- [Exercise directions] The answer is the set of lines that include "input", copied from the data below.

^^^^^^^^

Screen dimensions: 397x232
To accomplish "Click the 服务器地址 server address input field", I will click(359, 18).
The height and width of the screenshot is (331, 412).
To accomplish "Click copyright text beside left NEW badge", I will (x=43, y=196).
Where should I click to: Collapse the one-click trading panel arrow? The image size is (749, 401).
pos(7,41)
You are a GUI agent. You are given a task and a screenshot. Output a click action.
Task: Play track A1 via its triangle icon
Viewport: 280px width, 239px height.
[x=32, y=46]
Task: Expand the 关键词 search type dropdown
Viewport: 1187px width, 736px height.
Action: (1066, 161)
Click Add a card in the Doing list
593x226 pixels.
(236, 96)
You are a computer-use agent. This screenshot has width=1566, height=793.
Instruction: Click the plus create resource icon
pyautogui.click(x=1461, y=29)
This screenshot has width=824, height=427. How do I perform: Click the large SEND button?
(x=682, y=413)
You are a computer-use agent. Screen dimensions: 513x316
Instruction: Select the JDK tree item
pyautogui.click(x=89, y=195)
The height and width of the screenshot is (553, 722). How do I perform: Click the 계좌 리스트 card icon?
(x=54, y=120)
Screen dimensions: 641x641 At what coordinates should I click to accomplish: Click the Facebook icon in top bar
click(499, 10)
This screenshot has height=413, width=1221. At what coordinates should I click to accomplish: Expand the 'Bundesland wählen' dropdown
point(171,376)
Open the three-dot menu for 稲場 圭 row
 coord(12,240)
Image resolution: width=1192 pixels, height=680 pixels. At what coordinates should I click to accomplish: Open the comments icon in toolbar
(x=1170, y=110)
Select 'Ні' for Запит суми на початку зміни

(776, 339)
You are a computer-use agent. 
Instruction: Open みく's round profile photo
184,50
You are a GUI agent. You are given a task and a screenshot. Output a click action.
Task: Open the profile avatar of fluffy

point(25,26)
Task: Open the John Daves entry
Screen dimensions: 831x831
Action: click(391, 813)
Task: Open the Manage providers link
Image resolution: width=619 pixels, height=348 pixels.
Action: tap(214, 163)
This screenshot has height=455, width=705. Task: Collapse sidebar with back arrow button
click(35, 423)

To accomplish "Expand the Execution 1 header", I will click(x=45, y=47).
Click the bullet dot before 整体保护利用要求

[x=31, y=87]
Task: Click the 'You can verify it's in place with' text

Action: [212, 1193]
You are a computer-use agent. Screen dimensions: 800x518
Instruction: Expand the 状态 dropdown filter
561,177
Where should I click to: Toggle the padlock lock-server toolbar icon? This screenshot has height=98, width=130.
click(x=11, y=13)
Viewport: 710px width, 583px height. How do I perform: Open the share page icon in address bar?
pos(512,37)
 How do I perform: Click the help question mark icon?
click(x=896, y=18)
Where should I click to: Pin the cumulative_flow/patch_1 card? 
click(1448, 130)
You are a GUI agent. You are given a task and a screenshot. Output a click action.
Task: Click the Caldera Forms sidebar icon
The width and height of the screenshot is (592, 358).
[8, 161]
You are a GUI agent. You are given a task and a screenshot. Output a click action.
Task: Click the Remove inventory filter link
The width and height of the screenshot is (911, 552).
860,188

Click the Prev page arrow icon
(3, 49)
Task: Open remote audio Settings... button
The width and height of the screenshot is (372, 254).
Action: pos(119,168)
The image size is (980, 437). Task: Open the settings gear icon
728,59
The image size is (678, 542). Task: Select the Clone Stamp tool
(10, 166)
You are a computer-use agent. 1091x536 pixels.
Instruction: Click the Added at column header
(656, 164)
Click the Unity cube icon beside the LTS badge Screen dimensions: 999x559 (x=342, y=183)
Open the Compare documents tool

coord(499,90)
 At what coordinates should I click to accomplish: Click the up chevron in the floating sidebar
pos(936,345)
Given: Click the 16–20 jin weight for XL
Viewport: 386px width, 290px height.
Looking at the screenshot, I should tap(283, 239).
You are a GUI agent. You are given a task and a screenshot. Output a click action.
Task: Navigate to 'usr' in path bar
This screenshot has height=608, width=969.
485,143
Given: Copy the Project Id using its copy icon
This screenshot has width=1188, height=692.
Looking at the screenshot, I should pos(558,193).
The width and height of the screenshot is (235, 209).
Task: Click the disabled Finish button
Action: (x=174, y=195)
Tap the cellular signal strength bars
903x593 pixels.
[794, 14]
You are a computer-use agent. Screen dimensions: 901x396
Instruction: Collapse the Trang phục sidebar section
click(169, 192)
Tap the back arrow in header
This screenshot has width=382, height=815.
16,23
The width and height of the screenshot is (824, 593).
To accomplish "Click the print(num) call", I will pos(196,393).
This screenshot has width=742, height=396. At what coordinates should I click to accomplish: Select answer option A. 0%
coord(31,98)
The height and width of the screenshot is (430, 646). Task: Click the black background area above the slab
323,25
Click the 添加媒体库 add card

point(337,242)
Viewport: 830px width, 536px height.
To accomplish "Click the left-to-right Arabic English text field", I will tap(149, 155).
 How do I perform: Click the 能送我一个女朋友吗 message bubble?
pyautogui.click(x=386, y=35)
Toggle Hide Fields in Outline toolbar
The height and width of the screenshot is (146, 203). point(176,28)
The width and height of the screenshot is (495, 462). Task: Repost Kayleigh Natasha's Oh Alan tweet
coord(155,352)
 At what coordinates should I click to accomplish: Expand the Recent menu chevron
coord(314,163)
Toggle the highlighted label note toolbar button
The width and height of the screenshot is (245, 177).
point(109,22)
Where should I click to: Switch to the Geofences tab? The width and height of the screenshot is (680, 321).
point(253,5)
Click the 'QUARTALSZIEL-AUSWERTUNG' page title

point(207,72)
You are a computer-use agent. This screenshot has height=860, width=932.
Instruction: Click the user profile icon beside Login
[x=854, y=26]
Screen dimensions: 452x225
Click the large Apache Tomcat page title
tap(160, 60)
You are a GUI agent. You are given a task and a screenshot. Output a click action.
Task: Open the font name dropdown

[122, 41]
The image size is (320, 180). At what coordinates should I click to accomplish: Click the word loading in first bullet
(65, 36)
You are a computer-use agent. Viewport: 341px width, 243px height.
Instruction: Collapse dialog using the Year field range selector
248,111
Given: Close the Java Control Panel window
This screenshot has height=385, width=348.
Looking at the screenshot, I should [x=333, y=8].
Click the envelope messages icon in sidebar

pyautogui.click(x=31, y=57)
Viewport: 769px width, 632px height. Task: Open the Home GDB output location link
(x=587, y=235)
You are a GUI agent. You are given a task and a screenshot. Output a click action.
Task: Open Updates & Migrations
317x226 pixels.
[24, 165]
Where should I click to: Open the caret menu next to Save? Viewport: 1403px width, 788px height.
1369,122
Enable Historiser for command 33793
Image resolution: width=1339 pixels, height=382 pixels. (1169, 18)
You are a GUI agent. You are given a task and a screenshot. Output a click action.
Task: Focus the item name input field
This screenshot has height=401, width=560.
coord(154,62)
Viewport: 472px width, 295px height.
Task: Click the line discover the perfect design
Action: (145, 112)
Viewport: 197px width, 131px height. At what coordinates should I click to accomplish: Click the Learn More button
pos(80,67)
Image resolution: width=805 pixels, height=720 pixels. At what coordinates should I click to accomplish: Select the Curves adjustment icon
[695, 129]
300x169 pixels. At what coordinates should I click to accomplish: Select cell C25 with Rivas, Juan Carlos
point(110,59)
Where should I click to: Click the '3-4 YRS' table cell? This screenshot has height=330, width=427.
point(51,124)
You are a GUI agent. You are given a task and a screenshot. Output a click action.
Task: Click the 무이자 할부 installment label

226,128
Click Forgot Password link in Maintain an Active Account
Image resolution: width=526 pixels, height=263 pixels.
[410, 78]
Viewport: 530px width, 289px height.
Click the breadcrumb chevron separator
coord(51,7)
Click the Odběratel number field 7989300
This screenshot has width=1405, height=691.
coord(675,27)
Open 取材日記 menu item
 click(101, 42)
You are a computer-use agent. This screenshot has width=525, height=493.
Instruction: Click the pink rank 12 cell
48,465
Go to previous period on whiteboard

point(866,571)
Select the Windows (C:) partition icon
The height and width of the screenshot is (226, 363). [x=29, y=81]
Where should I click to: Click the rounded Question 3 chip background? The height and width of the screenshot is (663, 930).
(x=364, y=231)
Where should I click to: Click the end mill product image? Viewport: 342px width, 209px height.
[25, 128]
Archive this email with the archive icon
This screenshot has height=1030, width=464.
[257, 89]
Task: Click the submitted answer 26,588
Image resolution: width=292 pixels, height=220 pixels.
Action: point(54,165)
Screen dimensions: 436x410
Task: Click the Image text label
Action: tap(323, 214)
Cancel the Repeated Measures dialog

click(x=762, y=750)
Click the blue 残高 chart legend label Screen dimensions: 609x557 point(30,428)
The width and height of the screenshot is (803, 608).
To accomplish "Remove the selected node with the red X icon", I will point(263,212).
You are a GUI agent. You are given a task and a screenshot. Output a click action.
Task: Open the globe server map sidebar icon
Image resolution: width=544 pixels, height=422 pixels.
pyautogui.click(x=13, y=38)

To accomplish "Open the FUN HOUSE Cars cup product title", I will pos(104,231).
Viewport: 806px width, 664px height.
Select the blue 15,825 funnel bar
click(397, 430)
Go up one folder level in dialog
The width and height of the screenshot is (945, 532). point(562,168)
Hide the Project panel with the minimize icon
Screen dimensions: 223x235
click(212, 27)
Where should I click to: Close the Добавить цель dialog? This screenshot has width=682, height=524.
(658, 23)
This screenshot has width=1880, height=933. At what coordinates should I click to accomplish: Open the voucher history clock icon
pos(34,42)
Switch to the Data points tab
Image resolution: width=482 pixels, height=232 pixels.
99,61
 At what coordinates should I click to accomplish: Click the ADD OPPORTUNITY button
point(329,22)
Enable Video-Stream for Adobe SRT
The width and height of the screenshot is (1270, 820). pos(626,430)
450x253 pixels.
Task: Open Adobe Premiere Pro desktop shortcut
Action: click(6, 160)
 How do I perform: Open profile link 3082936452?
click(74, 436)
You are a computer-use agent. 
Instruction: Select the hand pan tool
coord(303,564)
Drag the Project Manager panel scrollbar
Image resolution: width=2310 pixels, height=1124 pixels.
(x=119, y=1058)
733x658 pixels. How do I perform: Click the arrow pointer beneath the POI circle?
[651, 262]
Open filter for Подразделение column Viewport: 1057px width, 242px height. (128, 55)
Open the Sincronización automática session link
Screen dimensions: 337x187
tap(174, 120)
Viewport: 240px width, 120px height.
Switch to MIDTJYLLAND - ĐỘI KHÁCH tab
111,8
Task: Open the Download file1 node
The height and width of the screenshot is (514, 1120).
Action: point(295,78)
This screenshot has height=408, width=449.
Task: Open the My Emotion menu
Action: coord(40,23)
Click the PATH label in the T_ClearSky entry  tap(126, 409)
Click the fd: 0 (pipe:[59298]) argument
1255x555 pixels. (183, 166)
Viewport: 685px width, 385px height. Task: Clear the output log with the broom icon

^^^^^^^^

- [Written response]
To accomplish "Click the 服务器地址 server address input field", I will click(359, 18).
Task: Focus the item name input field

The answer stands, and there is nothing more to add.